In a 1990 cover story on David Lynch, Time Magazine references "Tina Rathborne, who directed the finest non-Lynch episode last season (Laura's funeral)." I find Lynch editor Duwayne Dunham's episode to be much better, and if memory serves, co-creator Mark Frost's finale is also strong. It doesn't help that this is the first episode not written by Lynch & Frost. Those duties are taken by Harley Peyton, who wrote the popular 80s film Less Than Zero (unseen by me, but understood to be very witty and sharp). The dialogue takes on a more absurd but artful edge, especially in the character of Albert Rosenfield, the cynical FBI agent who gets in some zingers at the expense of Twin Peaks' earnest townsfolk. See the above quote, to which Sheriff Truman responds with a (flagrantly telegraphed) punch to the face. Even chowderhead yokels have their limits.


But if some characters loosen up a bit, Agent Cooper is unusually subdued. He barely smiles throughout the episode and even archetypal Cooper lines ("there's nothing like the collision between maple syrup and ham") are delivered somewhat flatly. Perhaps MacLachlan was just having an off-day(s) but the performance reminded me of something Lynch once said in an interview, to the effect of "Kyle sometimes had to be coaxed into nailing Cooper - he could lose the thread and hold back a little too much in the wrong hands." On the basis of this episode, Rathborne's hands were the wrong ones, and Coop is a far cry from the chipper Boy Scout who marched into his hotel room with a big grin on his face to blow one note on his little flute - or the thoughtful investigator who suddenly breaks the solemn mood by pinching the sheriff's nose and making an odd noise. Here he seems tired and, well, pretty straight.

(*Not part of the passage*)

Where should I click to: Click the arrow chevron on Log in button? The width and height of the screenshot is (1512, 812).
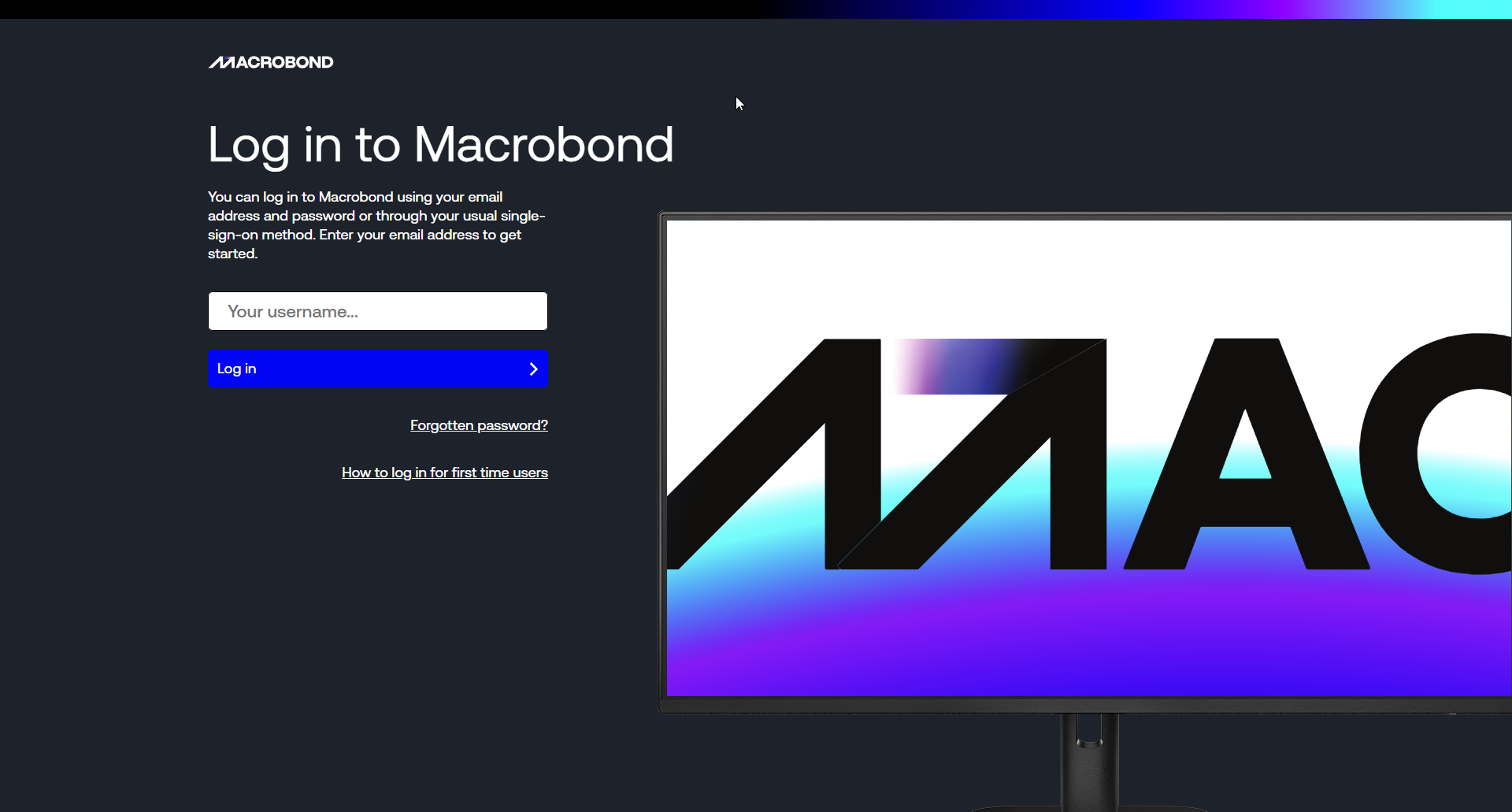coord(533,369)
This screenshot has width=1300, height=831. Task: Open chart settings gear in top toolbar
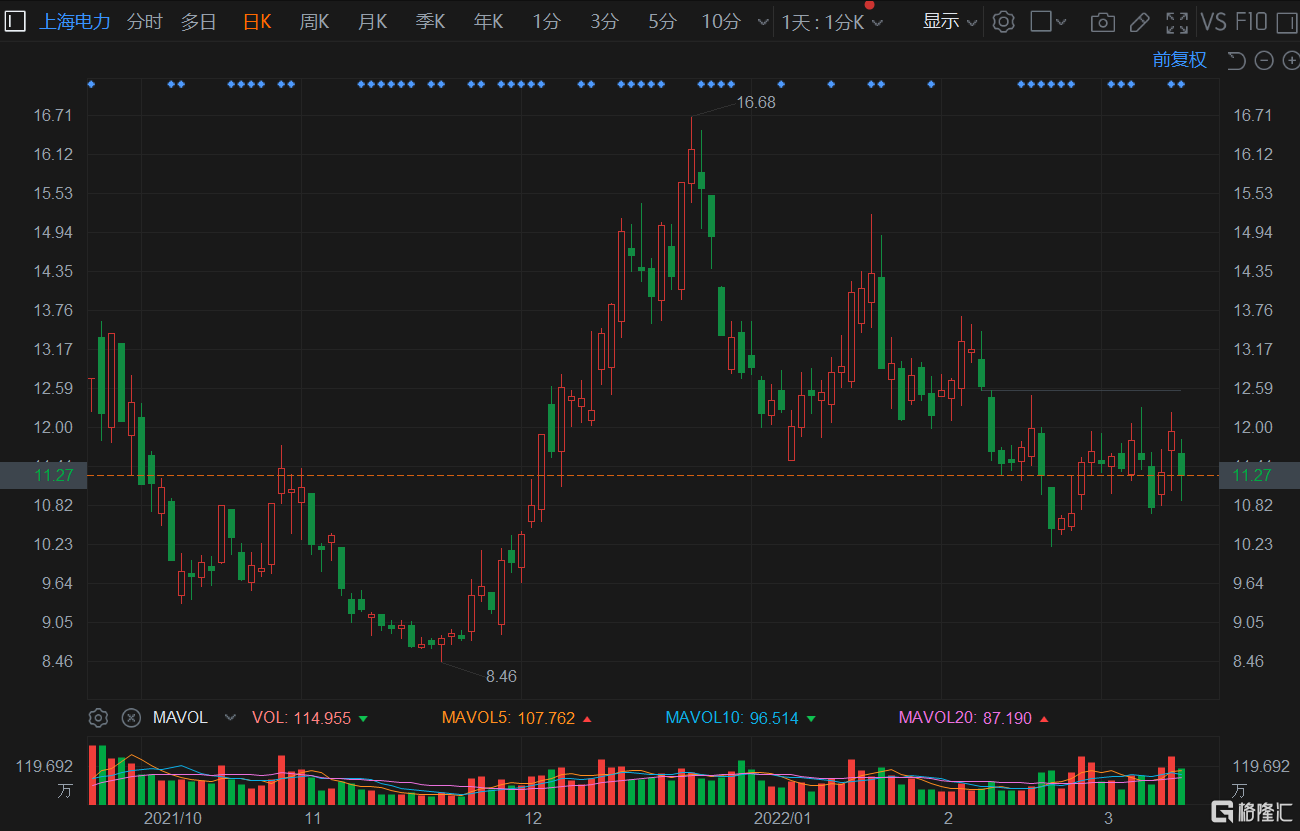pos(1003,22)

The episode opens with another flirtation between Cooper and Audrey (whose impenetrable cool has been melting for a few episodes now), followed by a rather unnecessary recap of last episode's dream sequence - which oddly enough, gets the description wrong. The first three episodes (including the pilot) of "Twin Peaks" escalate, ratcheting up the mystery, mysticism, and menace until we culminate with one of the most surreal sequences ever delivered on a television screen. "Rest in Pain" is inevitably a step back from the abyss. It has Laura's funeral to focus and centre it but in reality it's the least focused episode yet.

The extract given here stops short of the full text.